**ESTRATTO FORNITO:**
Il viaggio lunare del Santo Papa

Paolo VI alla Specola Vaticana |  | Vatican Media
Paolo VI alla Specola Vaticana | Vatican Media
Paolo VI segue l'allunaggio |  | Vatican Media
Paolo VI segue l'allunaggio | Vatican Media

Papa Montini: il Pontefice che portò a termine il Concilio Vaticano II; l’uomo di lettere e giornalista, nonché fine scrittore; promotore dell’arte in Vaticano; fedele amico di molti illustri filosofi e teologi della portata di Guitton e Maritain; guida spirituale della Fuci, la federazione universitaria cattolica italiana. I risvolti che ha avuto la biografia di san Paolo VI sono davvero numerosi, quasi innumerevoli. Un uomo profondamente segnato dalla sete di conoscenza: così si potrebbe riassumere il profilo biografico del santo di cui oggi ricorre la memoria liturgica. Ma, fra i tanti “petali” che costituiscono “la rosa” delle esperienze vissute da Papa Paolo VI, ce n’è uno un po’ meno conosciuto ma altrettanto importante: il Papa che - almeno in maniera simbolica - volle andare sulla Luna.

Lunedì, 21 luglio 1969: una data ormai iscritta nei libri di Storia. Papa Montini quel giorno che rimarrà nell’immaginario collettivo come il giorno in cui l’umanità potè passeggiare sul cratere lunare, volle salutare gli astronauti americani. Alle 4 e 57 minuti (ora italiana) anche Papa Paolo VI volle “scendere” assieme ad Armstrong dalla scaletta del Lem, il modulo aereospaziale utilizzato nelle missioni Apollo per gli allunaggi. La Rai-Radiotelevisione italiana volle partecipare a questo evento mondiale con una diretta rimasta negli annali della televisione italiana. Molti ricordano la voce del giornalista Tito Stagno che con emozione dichiarava: “Ha toccato! Ha toccato il suolo lunare”.

**DATI FORNITI:**
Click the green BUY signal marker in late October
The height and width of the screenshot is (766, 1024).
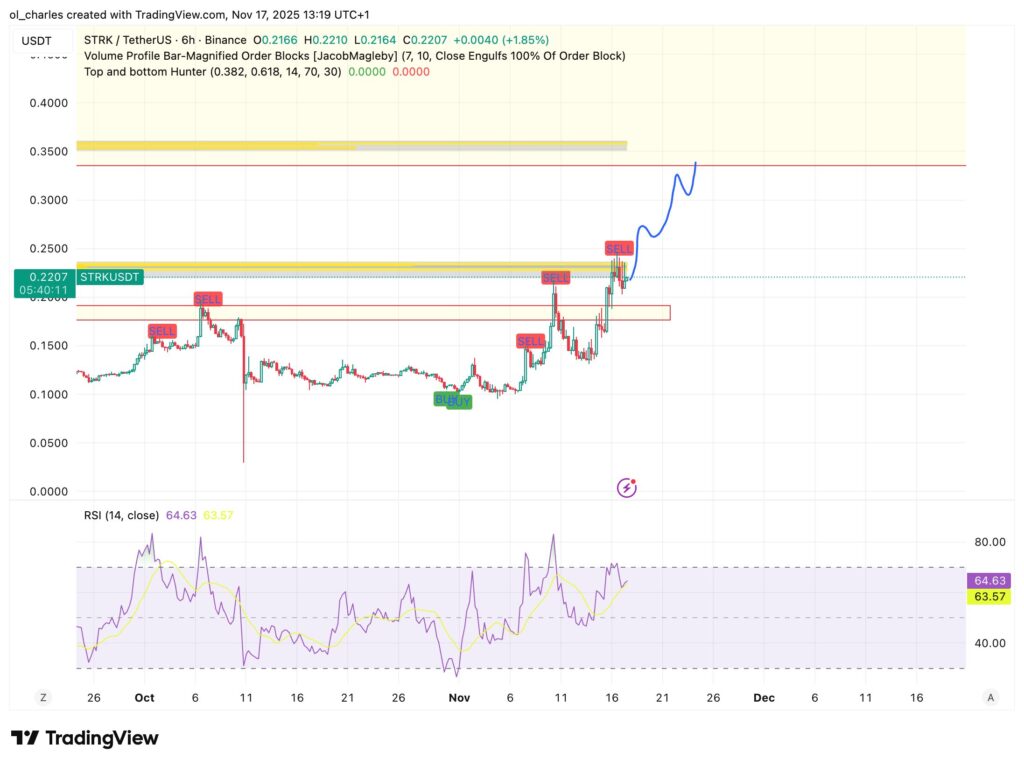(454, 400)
--
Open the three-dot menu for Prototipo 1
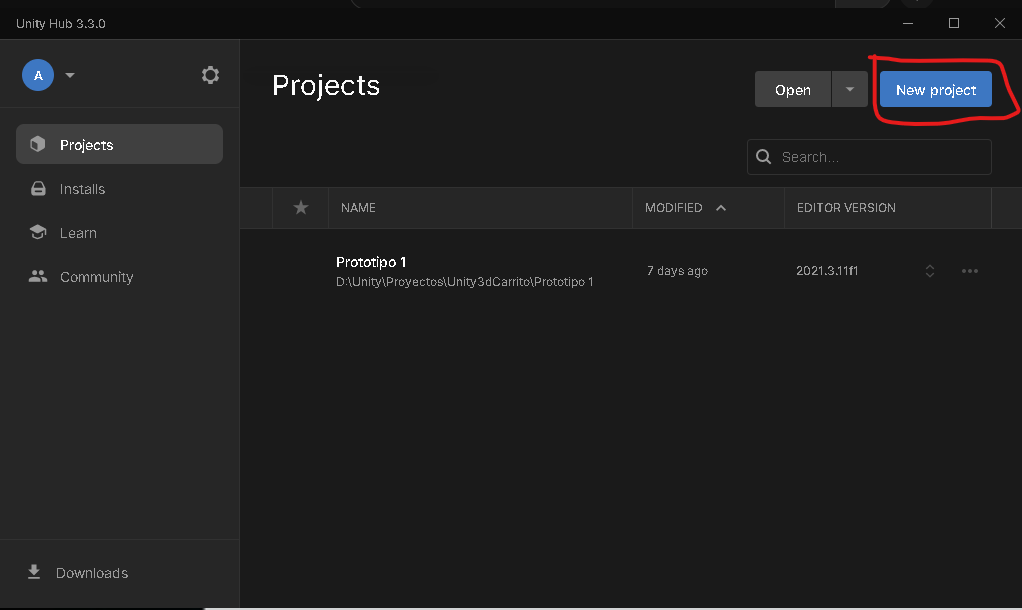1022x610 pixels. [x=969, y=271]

**OBIETTIVI:**
[a] Duplica il brano su Paolo VI e la Luna da "Papa Montini: il" fino a "andare sulla Luna." incluso.
[b] Come riassumeresti in due frasi l'estratto su Paolo VI e l'allunaggio?
[c] Porta avanti il racconto sul viaggio lunare di Paolo VI partendo da dove si interrompe.
I dati non sono necessari per svolgere i compiti.

**RISPOSTE PER COMPITO:**
[a]
Papa Montini: il Pontefice che portò a termine il Concilio Vaticano II; l’uomo di lettere e giornalista, nonché fine scrittore; promotore dell’arte in Vaticano; fedele amico di molti illustri filosofi e teologi della portata di Guitton e Maritain; guida spirituale della Fuci, la federazione universitaria cattolica italiana. I risvolti che ha avuto la biografia di san Paolo VI sono davvero numerosi, quasi innumerevoli. Un uomo profondamente segnato dalla sete di conoscenza: così si potrebbe riassumere il profilo biografico del santo di cui oggi ricorre la memoria liturgica. Ma, fra i tanti “petali” che costituiscono “la rosa” delle esperienze vissute da Papa Paolo VI, ce n’è uno un po’ meno conosciuto ma altrettanto importante: il Papa che - almeno in maniera simbolica - volle andare sulla Luna.

[b] Paolo VI, il Papa che portò a termine il Concilio Vaticano II e che ebbe una biografia ricchissima, ha anche un aspetto meno conosciuto: volle andare, almeno simbolicamente, sulla Luna. Il 21 luglio 1969 salutò gli astronauti americani e volle "scendere" con Armstrong dal Lem, mentre la Rai seguiva l'evento con una diretta storica e la voce di Tito Stagno.

[c]
E davanti ai teleschermi di quella incredibile diretta vi era anche lui, san Paolo VI, che si era recato verso le 22 di domenica 20 luglio alla Specola di Castel Gandolfo per contemplare la Luna e seguire la diretta televisiva. Accanto al Pontefice, ad “istruirlo scientificamente”, vi era l’allora Direttore dell’osservatorio astronomico vaticano, padre O’ Connell e monsignor Benelli, Sostituto della Segreteria di Stato. Fu in quell’occasione che san Paolo VI si rivolse agli astronauti con queste parole: “Qui parla a voi astronauti, dalla sua specola di Castel Gandolfo, vicino a Roma, il Papa Paolo VI. Onore, saluto e benedizione a voi, conquistatori della Luna, pallida luce delle nostre notti e dei nostri sogni! Portate ad essa, con la vostra viva presenza, la voce dello spirito, l'inno a Dio, nostro Creatore e nostro Padre. Noi siamo a voi vicini con i nostri voti e le nostre preghiere. Vi saluta con tutta la Chiesa cattolica il Papa Paolo VI”.

Tre giorni dopo lo sbarco sulla Luna, san Paolo VI, durante l’udienza generale di mercoledì 23 luglio, parlò del significato di quella missione. Citò il famoso detto delle Confessioni di Sant’Agostino: “Tu, (o Signore), ci hai fatti per Te ed è inquieto il nostro cuore, finché non si riposi in Te”. Per Papa Montini era stato il desiderio di cercare Dio a spingere l’umanità sul cratere lunare. In quell’occasione citerà anche il salmo 138, ricordando all’uomo che dovunque l’umanità si spinga, anche ai confini della Terra e al di là di essi, potrà trovare il volto di Dio. Più grande è il campo d’azione dell’attività umana, più si rivela il campo di azione di Dio. Più impariamo sulla creazione, sui suoi risvolti scientifici, più apprezziamo la grandezza del suo Creatore. “Il Dio ignoto è sempre lì; ogni studio delle cose è come un contatto con un velo dietro il quale si avverte un’infinita palpitante Presenza”, queste le poetiche parole riservate dal Pontefice per commentare l’impresa lunare.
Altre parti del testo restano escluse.